# WHAT TO DO
Copy the listing below word for word, beginning at the line that contains "Where should I click to: Undo" and continuing through the end of the listing. Leave the pictures out.

+++ MATERIAL FOR THE TASK

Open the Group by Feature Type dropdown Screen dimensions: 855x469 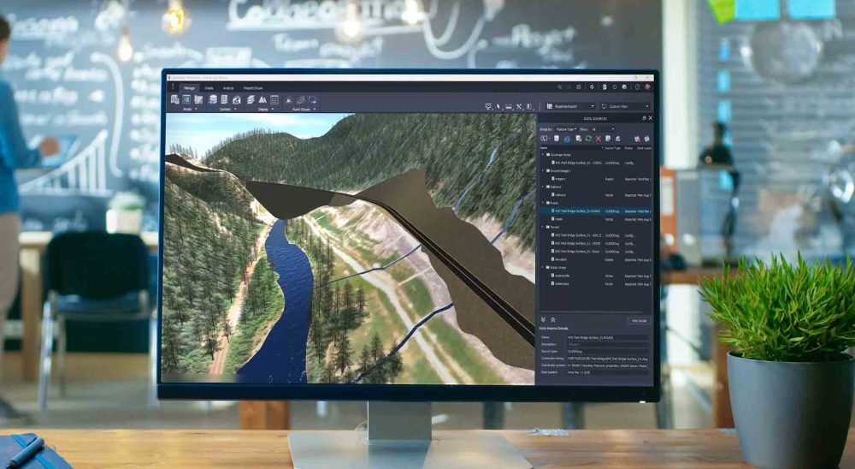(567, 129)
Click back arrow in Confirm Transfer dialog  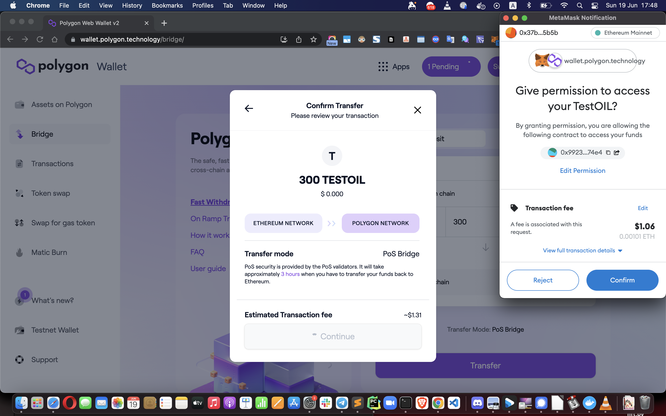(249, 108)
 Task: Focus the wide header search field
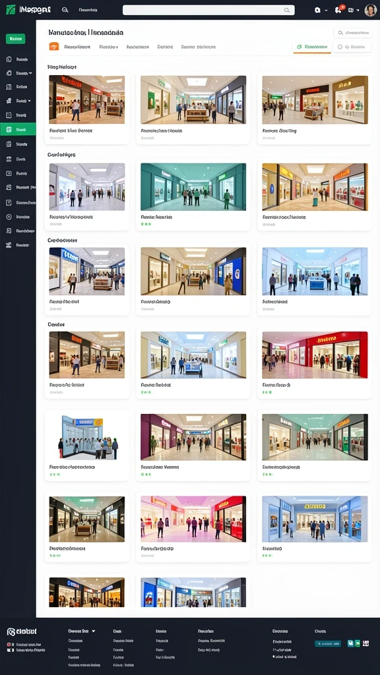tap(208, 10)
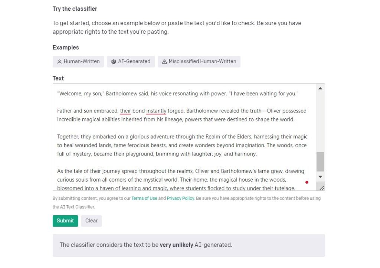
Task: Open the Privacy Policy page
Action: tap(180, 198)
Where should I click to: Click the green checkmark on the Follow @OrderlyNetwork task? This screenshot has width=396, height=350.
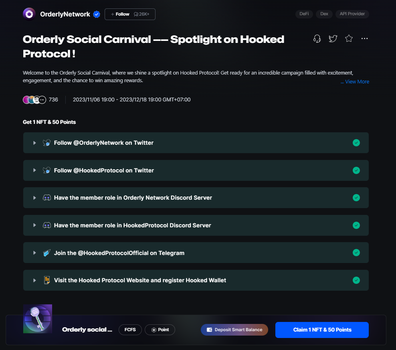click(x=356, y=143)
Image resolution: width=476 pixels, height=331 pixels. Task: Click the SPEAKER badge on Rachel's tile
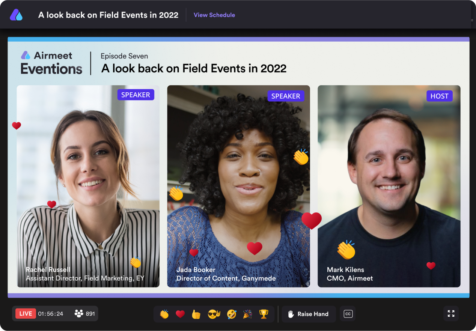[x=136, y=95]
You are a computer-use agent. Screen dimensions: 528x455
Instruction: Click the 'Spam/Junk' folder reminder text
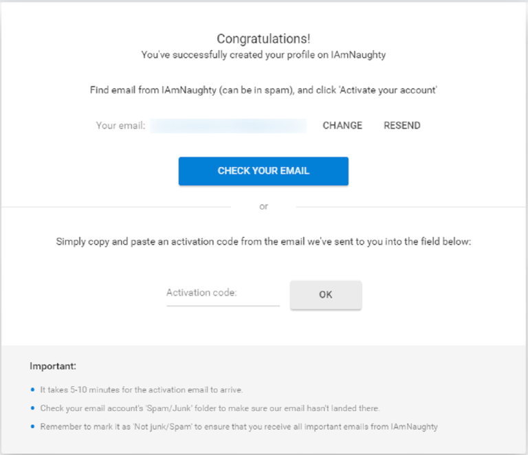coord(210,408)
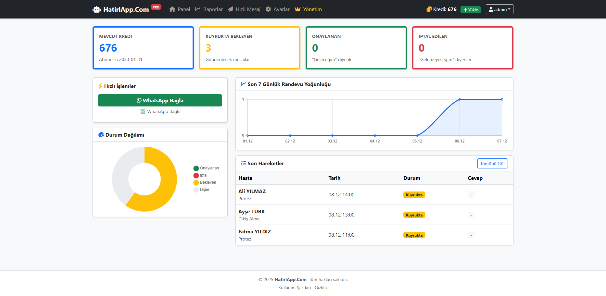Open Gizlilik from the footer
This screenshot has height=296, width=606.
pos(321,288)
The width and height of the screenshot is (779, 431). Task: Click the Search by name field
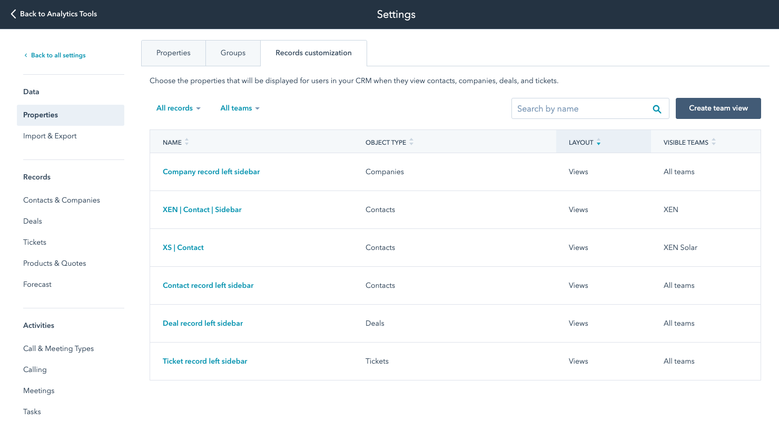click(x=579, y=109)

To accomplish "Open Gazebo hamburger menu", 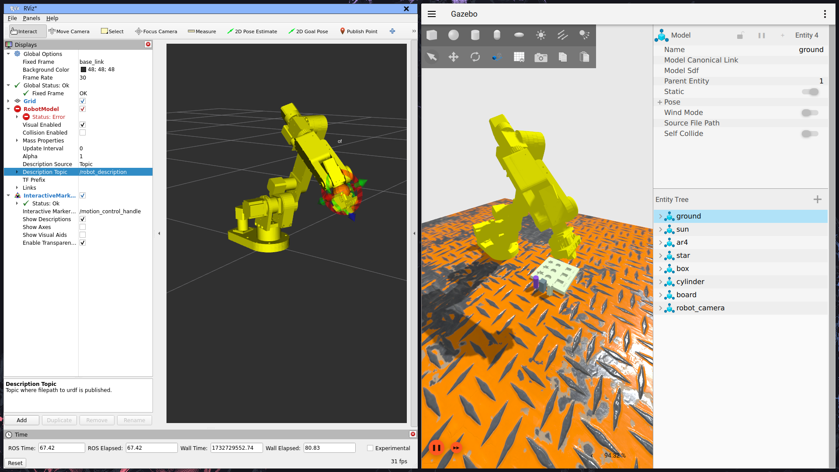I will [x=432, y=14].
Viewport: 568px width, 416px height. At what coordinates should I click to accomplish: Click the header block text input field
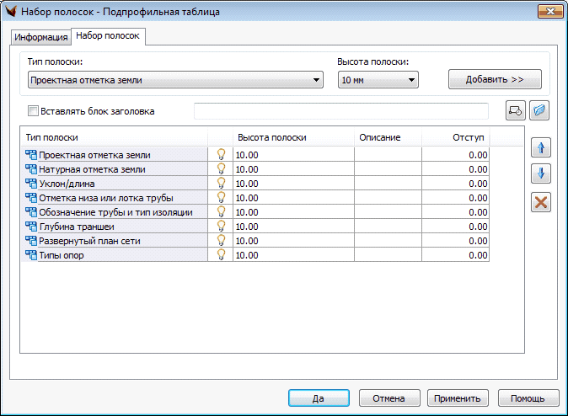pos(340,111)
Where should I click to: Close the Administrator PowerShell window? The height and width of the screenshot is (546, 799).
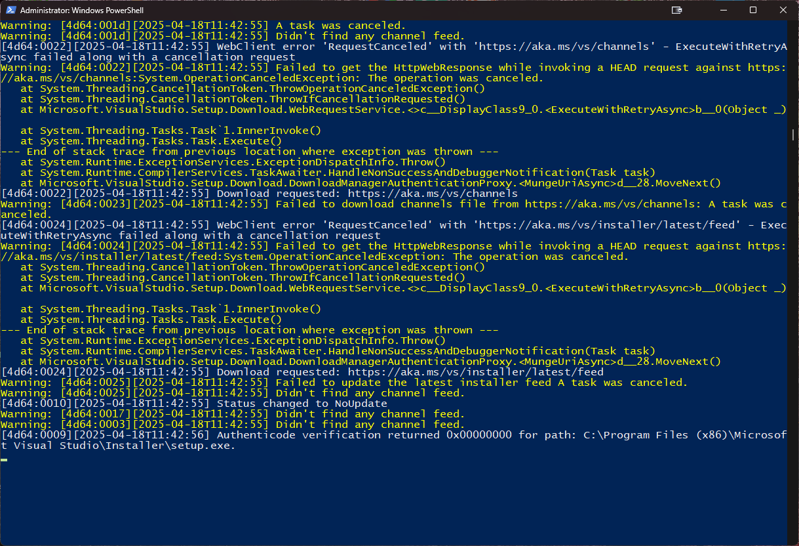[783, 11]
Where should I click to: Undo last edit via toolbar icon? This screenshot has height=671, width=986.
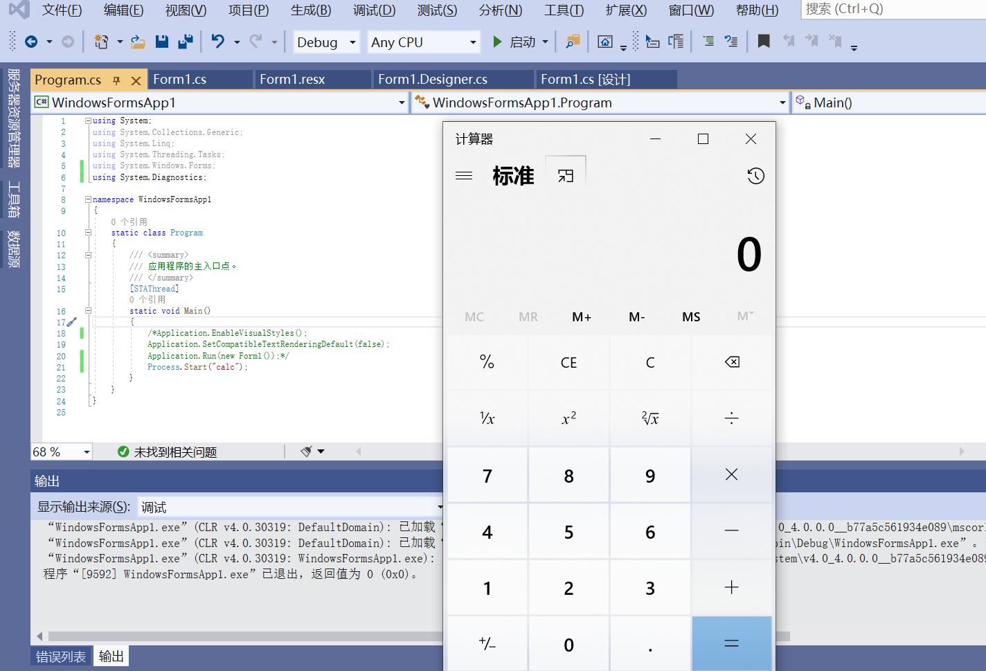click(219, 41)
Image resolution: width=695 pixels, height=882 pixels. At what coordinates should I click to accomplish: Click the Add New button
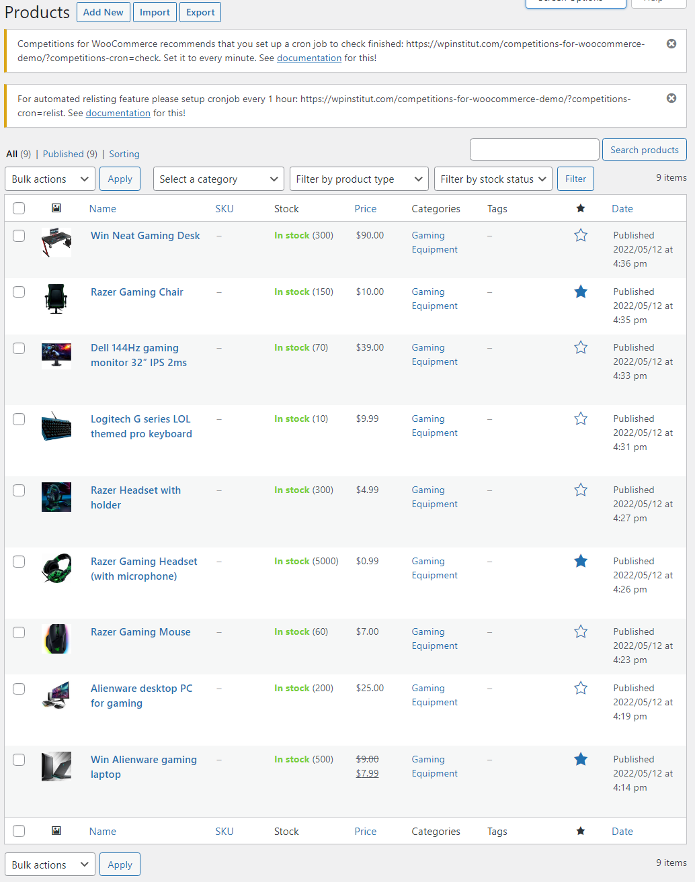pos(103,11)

++++++

# TASK ANSWER
Where should I click to: Undo last edit via toolbar icon? This screenshot has height=671, width=986.
click(219, 41)
Image resolution: width=695 pixels, height=882 pixels. At what coordinates should I click to accomplish: Click the Add New button
pos(103,11)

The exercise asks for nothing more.